▸ **GOAL OF THE EXERCISE**
Count every line in the entries that contains "trash". Report that count alone.

▸ **SUPPLIED DATA**
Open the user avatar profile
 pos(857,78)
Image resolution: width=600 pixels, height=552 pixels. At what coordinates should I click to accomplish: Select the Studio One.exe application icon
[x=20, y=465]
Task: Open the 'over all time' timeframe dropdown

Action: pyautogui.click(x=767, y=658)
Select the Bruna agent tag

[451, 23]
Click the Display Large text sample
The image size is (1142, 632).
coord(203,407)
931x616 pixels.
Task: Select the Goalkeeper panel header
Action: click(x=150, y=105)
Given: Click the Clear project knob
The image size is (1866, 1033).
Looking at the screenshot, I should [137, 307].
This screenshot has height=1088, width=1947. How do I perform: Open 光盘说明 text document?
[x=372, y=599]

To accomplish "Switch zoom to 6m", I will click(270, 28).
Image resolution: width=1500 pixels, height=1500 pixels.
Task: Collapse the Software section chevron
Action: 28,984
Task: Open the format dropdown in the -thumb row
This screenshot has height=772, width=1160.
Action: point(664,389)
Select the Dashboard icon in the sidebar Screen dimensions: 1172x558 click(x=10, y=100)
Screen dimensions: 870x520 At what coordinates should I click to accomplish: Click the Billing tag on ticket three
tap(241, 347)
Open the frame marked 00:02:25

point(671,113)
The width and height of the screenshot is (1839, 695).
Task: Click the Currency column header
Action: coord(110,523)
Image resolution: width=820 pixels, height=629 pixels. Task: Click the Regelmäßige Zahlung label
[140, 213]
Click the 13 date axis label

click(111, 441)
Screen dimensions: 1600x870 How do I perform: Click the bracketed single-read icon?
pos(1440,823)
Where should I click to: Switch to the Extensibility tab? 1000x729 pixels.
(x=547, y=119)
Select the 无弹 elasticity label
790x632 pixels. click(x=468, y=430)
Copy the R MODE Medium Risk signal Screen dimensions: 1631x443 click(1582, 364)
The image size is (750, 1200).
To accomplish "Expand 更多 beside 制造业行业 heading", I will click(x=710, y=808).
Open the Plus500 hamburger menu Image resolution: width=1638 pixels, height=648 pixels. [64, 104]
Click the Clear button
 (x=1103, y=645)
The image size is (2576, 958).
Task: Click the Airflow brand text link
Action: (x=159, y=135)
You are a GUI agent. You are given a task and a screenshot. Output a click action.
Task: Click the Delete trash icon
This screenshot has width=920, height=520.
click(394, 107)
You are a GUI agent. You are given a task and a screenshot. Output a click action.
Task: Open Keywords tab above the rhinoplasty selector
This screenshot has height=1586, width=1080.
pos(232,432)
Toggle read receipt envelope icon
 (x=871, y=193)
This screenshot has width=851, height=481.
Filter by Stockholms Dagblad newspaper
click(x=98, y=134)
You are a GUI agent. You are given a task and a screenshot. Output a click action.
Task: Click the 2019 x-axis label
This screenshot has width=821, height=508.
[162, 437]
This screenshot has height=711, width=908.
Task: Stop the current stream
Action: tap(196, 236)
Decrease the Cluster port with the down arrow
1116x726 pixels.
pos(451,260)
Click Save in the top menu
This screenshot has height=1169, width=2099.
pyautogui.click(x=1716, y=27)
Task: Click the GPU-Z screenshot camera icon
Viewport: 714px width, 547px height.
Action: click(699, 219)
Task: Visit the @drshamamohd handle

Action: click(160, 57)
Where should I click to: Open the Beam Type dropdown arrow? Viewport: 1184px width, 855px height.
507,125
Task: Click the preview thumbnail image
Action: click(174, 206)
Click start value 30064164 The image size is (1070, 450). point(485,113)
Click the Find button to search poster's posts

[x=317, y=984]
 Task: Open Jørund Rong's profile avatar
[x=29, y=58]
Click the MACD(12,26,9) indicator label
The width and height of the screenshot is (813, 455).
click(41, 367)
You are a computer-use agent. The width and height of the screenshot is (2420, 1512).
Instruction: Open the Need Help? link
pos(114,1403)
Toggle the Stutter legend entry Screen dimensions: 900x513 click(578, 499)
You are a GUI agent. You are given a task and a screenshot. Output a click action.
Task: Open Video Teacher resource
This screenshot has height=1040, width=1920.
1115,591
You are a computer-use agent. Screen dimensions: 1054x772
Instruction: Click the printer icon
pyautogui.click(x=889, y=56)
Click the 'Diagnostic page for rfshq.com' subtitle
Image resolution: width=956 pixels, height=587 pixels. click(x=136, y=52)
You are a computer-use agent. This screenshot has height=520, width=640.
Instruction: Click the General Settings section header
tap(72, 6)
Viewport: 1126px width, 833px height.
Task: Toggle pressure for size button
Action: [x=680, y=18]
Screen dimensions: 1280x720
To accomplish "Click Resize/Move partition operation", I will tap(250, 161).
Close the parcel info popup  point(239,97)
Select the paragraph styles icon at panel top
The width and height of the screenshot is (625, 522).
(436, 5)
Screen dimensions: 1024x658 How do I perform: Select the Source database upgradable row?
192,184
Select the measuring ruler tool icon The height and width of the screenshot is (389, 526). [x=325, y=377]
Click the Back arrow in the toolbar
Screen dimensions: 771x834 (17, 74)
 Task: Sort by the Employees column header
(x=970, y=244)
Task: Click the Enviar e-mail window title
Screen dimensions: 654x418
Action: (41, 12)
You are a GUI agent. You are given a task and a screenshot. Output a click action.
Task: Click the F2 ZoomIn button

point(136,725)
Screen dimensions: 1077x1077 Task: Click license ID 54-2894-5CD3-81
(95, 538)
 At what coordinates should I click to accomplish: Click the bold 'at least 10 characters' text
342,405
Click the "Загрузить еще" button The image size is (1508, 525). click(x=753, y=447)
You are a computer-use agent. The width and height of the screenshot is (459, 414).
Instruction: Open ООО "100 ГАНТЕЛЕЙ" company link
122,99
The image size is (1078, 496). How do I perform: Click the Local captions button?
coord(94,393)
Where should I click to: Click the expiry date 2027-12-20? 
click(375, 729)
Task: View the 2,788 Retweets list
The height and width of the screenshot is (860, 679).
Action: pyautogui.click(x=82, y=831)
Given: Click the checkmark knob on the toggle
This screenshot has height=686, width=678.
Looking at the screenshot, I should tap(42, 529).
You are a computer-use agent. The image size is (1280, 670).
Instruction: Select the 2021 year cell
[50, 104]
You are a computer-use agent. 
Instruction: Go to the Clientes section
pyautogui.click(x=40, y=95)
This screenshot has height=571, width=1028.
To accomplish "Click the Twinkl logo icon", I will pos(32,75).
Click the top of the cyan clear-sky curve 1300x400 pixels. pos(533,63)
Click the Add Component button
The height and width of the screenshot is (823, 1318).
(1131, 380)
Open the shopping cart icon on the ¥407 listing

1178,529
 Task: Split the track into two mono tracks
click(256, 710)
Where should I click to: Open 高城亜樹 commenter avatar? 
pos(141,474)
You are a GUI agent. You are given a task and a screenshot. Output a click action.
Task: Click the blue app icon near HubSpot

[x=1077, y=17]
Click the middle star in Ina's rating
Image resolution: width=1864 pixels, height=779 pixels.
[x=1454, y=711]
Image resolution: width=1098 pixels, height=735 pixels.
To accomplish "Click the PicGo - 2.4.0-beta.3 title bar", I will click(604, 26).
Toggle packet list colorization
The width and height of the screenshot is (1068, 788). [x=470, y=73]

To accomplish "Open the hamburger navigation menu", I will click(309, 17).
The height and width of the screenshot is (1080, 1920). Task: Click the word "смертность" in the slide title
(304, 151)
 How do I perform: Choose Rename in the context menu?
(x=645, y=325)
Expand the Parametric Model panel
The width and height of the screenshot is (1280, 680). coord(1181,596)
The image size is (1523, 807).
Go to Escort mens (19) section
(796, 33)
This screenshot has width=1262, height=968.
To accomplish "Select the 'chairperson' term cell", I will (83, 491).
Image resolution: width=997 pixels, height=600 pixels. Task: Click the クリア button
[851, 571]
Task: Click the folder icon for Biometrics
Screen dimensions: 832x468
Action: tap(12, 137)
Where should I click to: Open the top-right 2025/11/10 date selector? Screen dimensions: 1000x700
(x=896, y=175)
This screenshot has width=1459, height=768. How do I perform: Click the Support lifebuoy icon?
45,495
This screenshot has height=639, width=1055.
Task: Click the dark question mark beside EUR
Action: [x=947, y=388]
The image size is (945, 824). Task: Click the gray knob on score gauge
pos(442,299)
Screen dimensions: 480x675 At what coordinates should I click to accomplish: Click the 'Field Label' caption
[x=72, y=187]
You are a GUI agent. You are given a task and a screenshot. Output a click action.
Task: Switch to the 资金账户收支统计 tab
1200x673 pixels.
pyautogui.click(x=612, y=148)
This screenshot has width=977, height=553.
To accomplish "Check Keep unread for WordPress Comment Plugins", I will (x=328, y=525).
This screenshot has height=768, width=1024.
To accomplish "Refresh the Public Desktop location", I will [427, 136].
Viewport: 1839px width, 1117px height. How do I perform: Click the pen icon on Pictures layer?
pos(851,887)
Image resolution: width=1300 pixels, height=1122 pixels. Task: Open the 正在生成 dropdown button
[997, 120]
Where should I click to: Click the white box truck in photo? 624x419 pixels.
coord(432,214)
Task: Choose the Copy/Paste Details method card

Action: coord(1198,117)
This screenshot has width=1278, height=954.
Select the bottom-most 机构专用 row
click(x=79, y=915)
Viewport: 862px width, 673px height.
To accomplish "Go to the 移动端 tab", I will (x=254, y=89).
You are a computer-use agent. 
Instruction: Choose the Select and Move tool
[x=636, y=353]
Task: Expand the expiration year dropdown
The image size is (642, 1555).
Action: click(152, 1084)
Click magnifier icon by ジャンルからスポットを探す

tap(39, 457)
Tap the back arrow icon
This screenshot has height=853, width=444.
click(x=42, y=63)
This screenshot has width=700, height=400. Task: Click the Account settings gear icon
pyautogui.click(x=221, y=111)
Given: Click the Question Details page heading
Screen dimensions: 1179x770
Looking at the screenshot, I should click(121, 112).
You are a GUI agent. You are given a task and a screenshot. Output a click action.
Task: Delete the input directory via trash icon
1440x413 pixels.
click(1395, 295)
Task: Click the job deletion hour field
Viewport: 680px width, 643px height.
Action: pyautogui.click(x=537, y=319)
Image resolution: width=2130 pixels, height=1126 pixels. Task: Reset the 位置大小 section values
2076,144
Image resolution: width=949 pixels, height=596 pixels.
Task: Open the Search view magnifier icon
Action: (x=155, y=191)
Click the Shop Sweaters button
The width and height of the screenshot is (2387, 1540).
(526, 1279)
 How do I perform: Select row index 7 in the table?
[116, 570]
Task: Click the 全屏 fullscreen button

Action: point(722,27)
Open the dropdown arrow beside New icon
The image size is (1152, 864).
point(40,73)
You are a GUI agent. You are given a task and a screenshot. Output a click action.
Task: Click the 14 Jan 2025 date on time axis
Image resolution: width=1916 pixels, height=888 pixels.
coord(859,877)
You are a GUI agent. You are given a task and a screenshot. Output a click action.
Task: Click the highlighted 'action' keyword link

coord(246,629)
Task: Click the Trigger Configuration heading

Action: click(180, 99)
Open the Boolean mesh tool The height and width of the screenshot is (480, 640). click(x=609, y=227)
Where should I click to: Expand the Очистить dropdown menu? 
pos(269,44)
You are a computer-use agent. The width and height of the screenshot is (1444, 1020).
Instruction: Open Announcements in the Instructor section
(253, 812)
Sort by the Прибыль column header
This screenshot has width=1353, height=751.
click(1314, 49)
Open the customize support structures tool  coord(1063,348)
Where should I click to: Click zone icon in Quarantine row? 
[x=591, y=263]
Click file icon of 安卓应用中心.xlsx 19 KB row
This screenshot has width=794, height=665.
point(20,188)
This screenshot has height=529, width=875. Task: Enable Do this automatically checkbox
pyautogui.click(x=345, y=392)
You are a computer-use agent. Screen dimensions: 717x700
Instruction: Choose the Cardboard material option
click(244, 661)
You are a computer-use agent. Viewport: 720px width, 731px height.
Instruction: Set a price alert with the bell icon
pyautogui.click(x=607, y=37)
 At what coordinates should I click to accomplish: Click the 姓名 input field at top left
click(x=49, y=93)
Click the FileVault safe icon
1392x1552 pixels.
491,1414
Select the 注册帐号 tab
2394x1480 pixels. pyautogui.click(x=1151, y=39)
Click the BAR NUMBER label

▸ **RESULT**
2